All that is needed is an exact repetition of the lines from the one containing "Click the green Passed color bar" through the final line of the material, without pictures.

Start of INFORMATION SHOWN

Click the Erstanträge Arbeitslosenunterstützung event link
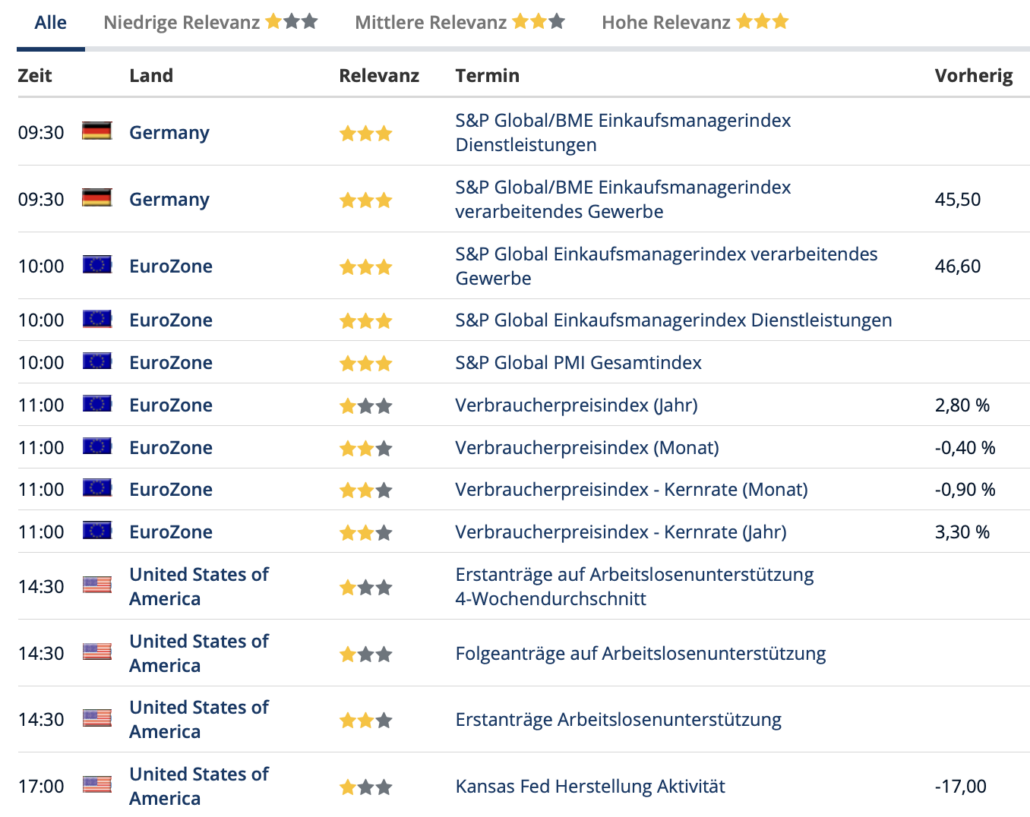The height and width of the screenshot is (817, 1030). 618,719
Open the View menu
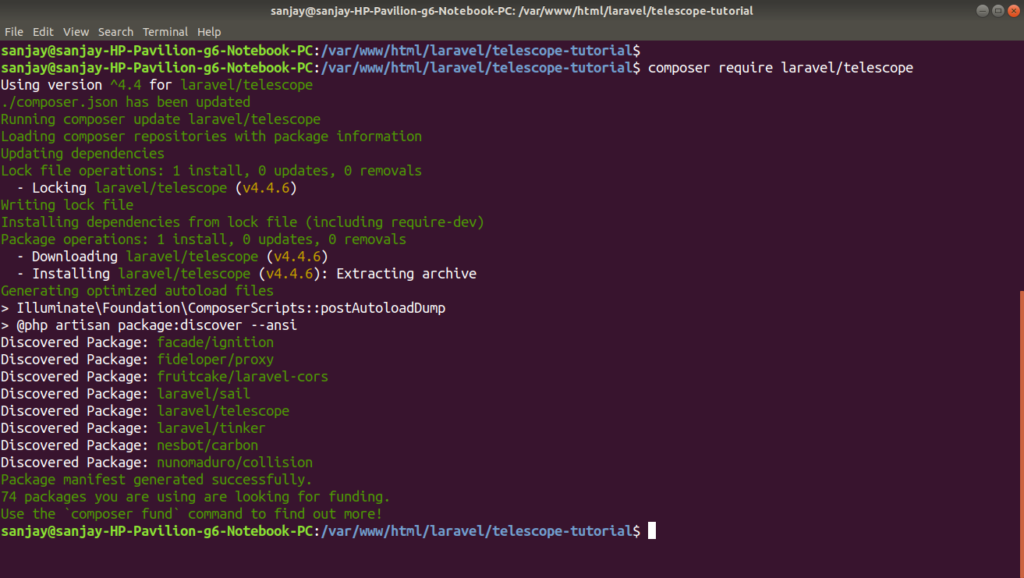Image resolution: width=1024 pixels, height=578 pixels. [76, 31]
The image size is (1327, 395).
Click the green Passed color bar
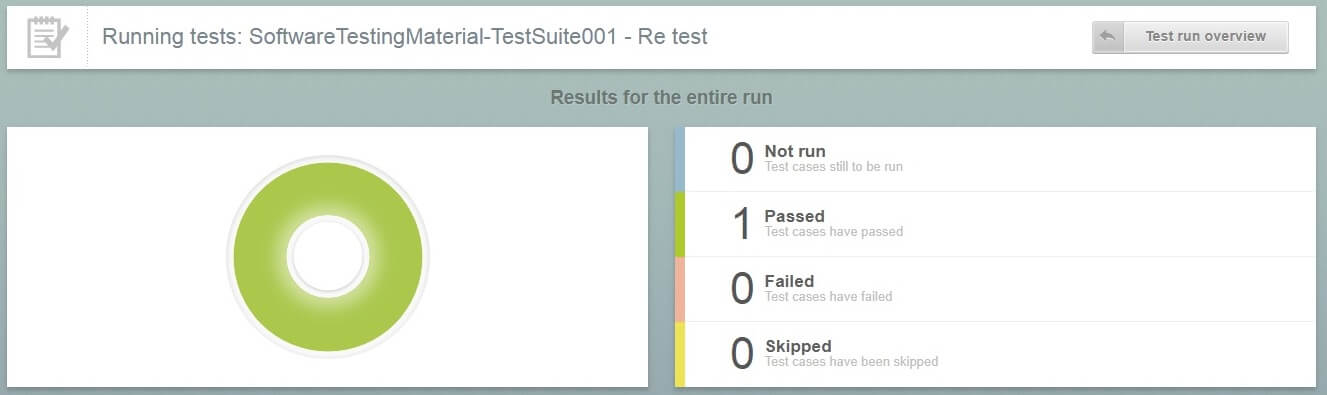point(680,224)
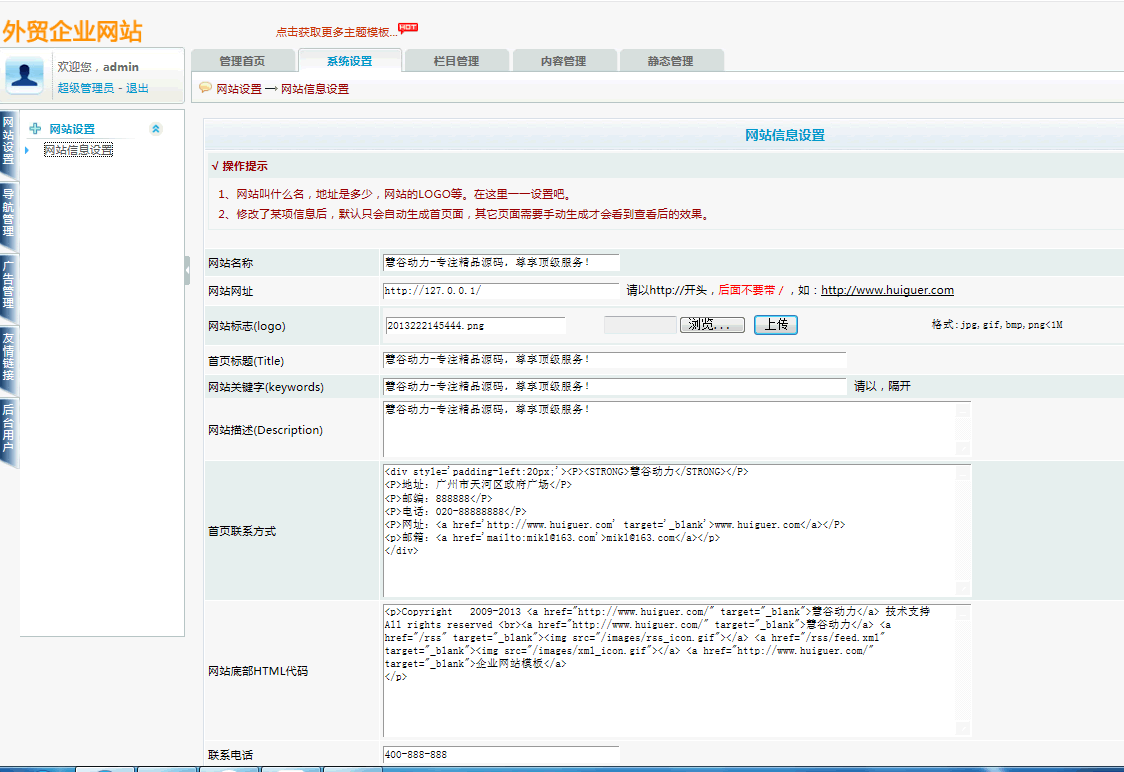
Task: Click the 上传 upload button
Action: click(x=775, y=325)
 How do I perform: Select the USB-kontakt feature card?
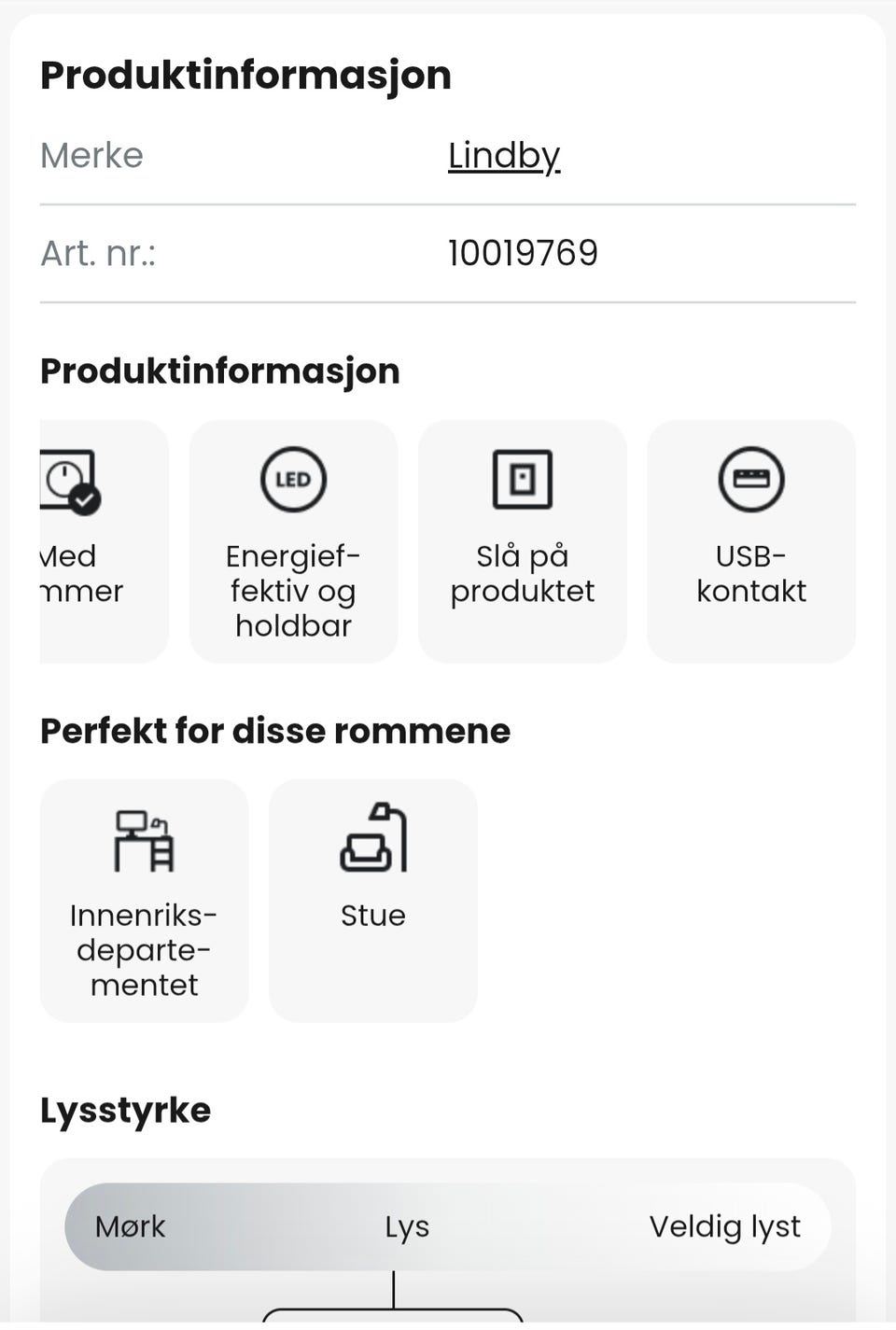point(751,541)
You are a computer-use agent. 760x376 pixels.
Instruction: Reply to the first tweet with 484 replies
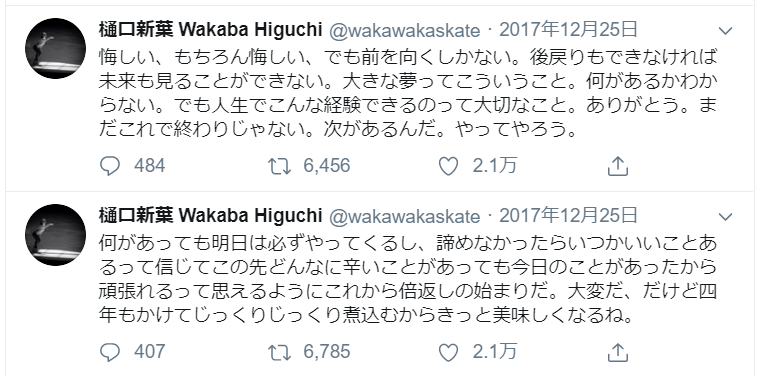tap(110, 167)
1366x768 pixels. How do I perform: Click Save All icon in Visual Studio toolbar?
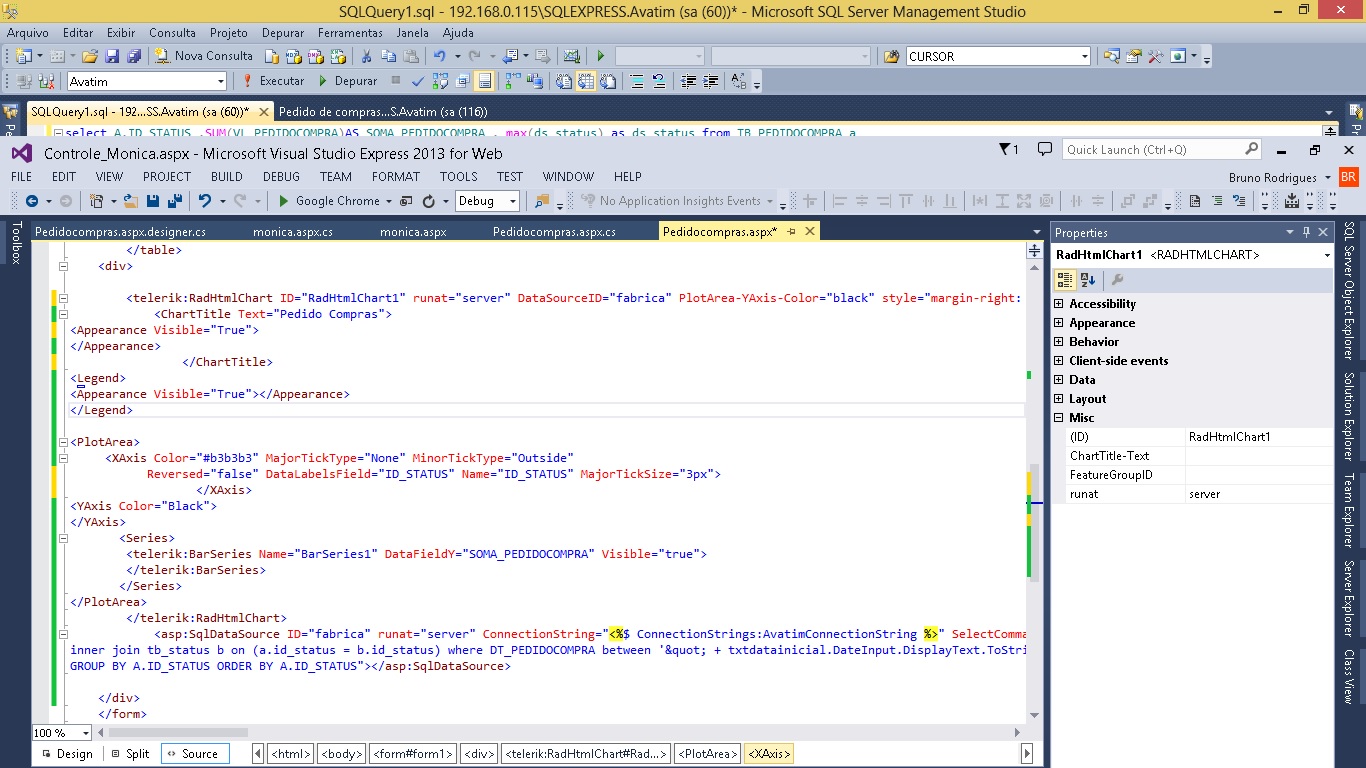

End of INFORMATION SHOWN

TASK ANSWER ::
Click the green Passed color bar
point(680,224)
Task: Click the 上传 upload button
Action: click(x=775, y=325)
 How do I perform: Select the USB-kontakt feature card?
point(751,541)
You are a computer-use agent. 760x376 pixels.
Instruction: Reply to the first tweet with 484 replies
tap(110, 167)
1366x768 pixels. How do I perform: Click Save All icon in Visual Studio toolbar?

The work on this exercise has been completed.